Agree that peace talks must continue

Jordan king meets Abbas after Israel talks

Jordan's King Abdullah II held talks on Thursday with Palestinian president Mahmud Abbas two days after Israeli leaders made a clandestine visit to the kingdom, a senior Jordanian official said.

The king and Abbas, who met at the kingdom's southern Red Sea resort of Aqaba, discussed "means of pushing ahead with peace negotiations with Israel on the basis of a two-state solution," the palace said.

Israeli public radio reported on Thursday that Prime Minister Ehud Olmert and Defense Minister Ehud Barak made a secret visit to Jordan on Tuesday and met the king. The palace declined to comment on these talks.

A senior government official told AFP in Amman that the king told Olmert and Barak about "the need to stop all unilateral measures in the West Bank and in Gaza."

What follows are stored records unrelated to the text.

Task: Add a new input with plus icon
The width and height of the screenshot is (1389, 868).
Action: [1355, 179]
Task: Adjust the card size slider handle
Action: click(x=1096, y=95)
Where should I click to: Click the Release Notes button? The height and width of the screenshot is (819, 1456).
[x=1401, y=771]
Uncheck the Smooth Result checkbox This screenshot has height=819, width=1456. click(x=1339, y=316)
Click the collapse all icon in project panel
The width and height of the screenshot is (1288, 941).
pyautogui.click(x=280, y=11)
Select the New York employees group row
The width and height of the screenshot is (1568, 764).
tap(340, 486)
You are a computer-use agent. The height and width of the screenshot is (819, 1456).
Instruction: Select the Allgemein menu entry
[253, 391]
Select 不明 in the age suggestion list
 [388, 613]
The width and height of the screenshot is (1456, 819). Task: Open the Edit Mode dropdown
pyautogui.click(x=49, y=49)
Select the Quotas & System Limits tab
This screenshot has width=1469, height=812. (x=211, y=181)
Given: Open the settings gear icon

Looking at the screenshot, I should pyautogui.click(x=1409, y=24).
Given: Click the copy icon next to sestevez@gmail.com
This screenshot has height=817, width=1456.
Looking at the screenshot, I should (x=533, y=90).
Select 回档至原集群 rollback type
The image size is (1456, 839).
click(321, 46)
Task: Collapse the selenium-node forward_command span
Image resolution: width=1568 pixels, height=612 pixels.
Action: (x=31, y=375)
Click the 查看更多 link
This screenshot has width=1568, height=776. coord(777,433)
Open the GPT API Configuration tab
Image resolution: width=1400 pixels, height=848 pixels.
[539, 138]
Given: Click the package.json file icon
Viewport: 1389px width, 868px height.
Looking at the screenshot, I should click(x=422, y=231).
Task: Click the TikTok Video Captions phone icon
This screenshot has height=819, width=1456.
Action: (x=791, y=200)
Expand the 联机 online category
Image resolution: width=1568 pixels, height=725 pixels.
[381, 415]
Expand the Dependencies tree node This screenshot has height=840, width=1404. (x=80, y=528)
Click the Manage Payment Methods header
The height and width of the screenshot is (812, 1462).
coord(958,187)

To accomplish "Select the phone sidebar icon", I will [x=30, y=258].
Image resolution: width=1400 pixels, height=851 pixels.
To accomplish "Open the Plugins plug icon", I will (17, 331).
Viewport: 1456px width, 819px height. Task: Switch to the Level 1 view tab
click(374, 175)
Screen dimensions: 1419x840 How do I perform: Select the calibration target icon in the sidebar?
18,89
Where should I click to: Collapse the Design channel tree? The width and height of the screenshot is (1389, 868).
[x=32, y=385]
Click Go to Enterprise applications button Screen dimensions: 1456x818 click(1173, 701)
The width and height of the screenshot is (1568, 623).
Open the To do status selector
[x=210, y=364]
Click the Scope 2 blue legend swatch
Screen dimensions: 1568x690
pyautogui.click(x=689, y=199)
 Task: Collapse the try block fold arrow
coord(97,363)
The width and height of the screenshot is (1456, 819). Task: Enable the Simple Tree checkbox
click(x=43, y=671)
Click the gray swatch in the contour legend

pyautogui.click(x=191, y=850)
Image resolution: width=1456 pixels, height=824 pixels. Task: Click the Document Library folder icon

The king also told the Israeli leaders "not to launch military operations because such measures will prevent the achievement of peace," the official said, on condition of anonymity.

The Israeli radio report, citing a senior Israeli official, said that during Tuesday's meeting the Jordanian monarch urged the Israeli leaders to refrain from launching a large-scale military operation in the Gaza Strip.

An Israeli political source said Olmert declined to give a guarantee, saying Israel "cannot restrain itself for long" and might invade Gaza if militants continued firing rockets into Israel.

The radio said the king took the initiative to seek to avoid a confrontation that might also cause trouble in his country, home to many Palestinians.

Speaking to reporters in northern Israel, Foreign Minister Tzipi Livni said: "This (Jordan's appeal) is certainly taken into consideration but at the end of the day the state of Israel has one obligation and that's towards its citizens."

The King told Abbas that "achieving peace with the Palestinians will pave the way for a comprehensive regional peace," a palace statement said.

The two leaders agreed that "Palestinian-Israeli peace talks should continue and Israel should take immediate measures to end the suffering of the Palestinians," the statement added.

Israel has had full diplomatic ties with Jordan since 1994 but some high-level talks are not announced in advance, largely for security reasons.